Share

Bagian 5

Seseorang dengan baju batik merahnya dipadu dengan hijab warna senada serta sepatu pantofelnya itu dengan anggun berjalan menuju kelas XI IPA 1 – kelas penuh keributan dan tingkah para penghuninya yang luar biasa itu.

Masih terdengar alunan dangdut

yang diputar Ganjar menggunakan speaker.

“Siapa yang putar lagu ini? Harap dimatikan karena pelajaran prakarya akan segera dimulai,” kata guru kimia yang kerap disapa Bu Sisca itu.

Akan tetapi, sang pelaku pemutar musik dangdut itu tak menghiraukan, ia masih asyik bergoyang.

Yo wis ben duwe bojo sing galak

Yo wis ben sing omongane sengak

Seneng nggawe aku susah

Nanging aku wegah pisah

“GANJAR JULIAN!” Teriakan Bu Sisca akhirnya mampu membuat Ganjar terkejut lalu mematikan musiknya.
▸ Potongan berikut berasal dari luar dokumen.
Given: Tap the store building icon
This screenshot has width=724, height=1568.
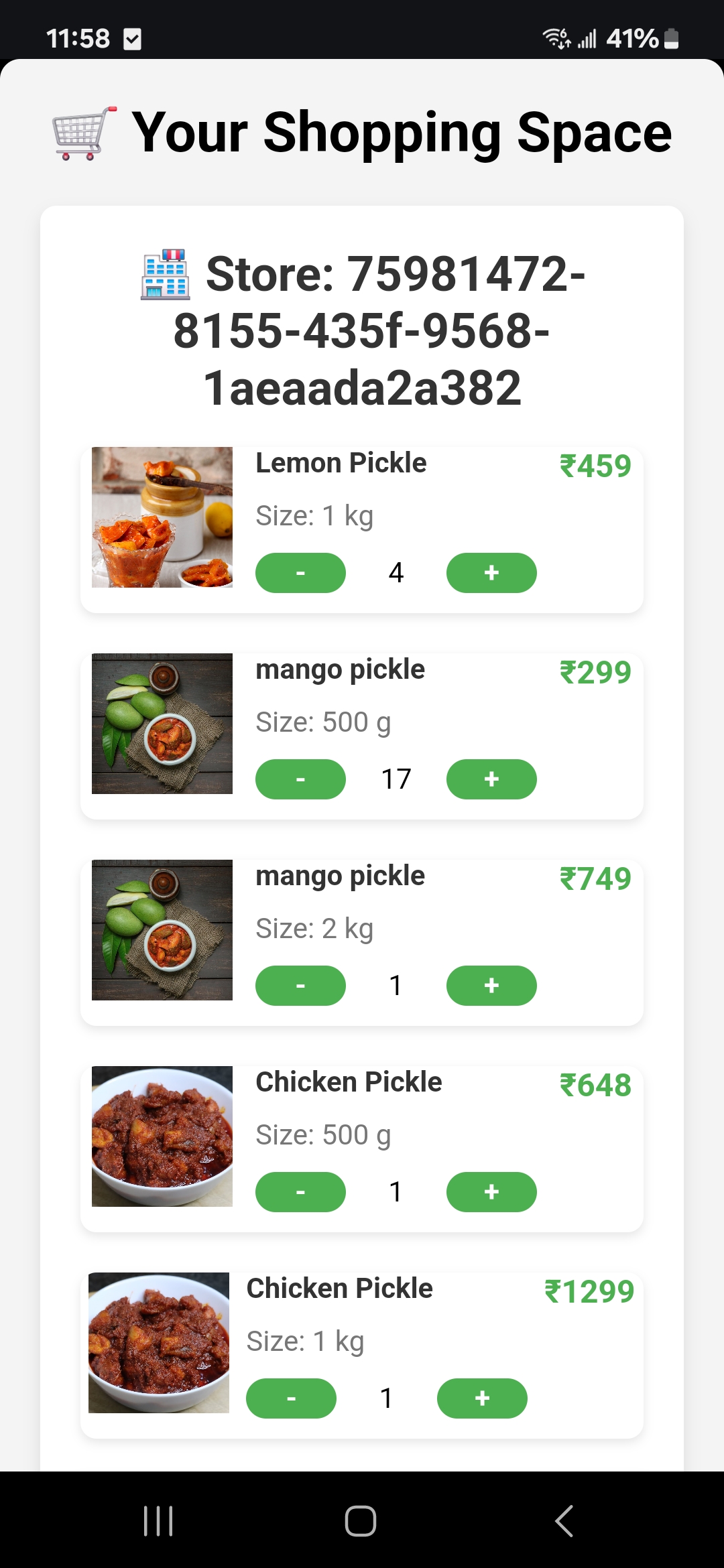Looking at the screenshot, I should coord(165,275).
“Kamu dengar nggak kalau bel masuk sudah bunyi sejak 10 menit yang lalu?”

“Nggak, Bu,” jawab Ganjar dengan tanpa merasa bersalah.

“Jelas aja kamu nggak dengar karena lagumu itu keras banget sampai ujung ruang guru terdengar.”

Ganjar hanya nyengir seperti tak berdosa.

“Kembali ke tempat dudukmu sekarang!”

Karena tak mau memperkeruh suasana, Ganjar pun menurut.

“Selamat siang, Anak-anak,” sapa Bu Sisca.

“Siang, Bu.”

“Baiklah, karena kemarin kita sudah membahas tentang pembuatan sabun, sekarang kita bagi menjadi 8 kelompok, ya. Sekretaris bisa membantu saya untuk menuliskan nama-nama perkelompok.”

Seorang siswi dengan badge nama bertuliskan Tiara Pramuditya itu mengembuskan napas pasrah – malas karena jabatannya sebagai sekretaris inilah yang mendapatkan pekerjaan paling banyak dibanding teman-teman lainnya. Bahkan Frans – sang ketua kelas itu justru tampak santai dan tak peduli akan kondisi kelasnya.

                                                        ***

Dengan malas Tamara memakai helm yang diberikan oleh seorang tukang ojek untuknya. Mau tak mau, suka tak suka, ia harus pergi ke rumah Revano. Bukan tanpa alasan gadis itu datang ke sana. Ini benar-benar sangat terpaksa, apalagi kalau bukan karena tugas prakarya yang mengharuskannya sekelompok dengan cowok menyebalkan itu.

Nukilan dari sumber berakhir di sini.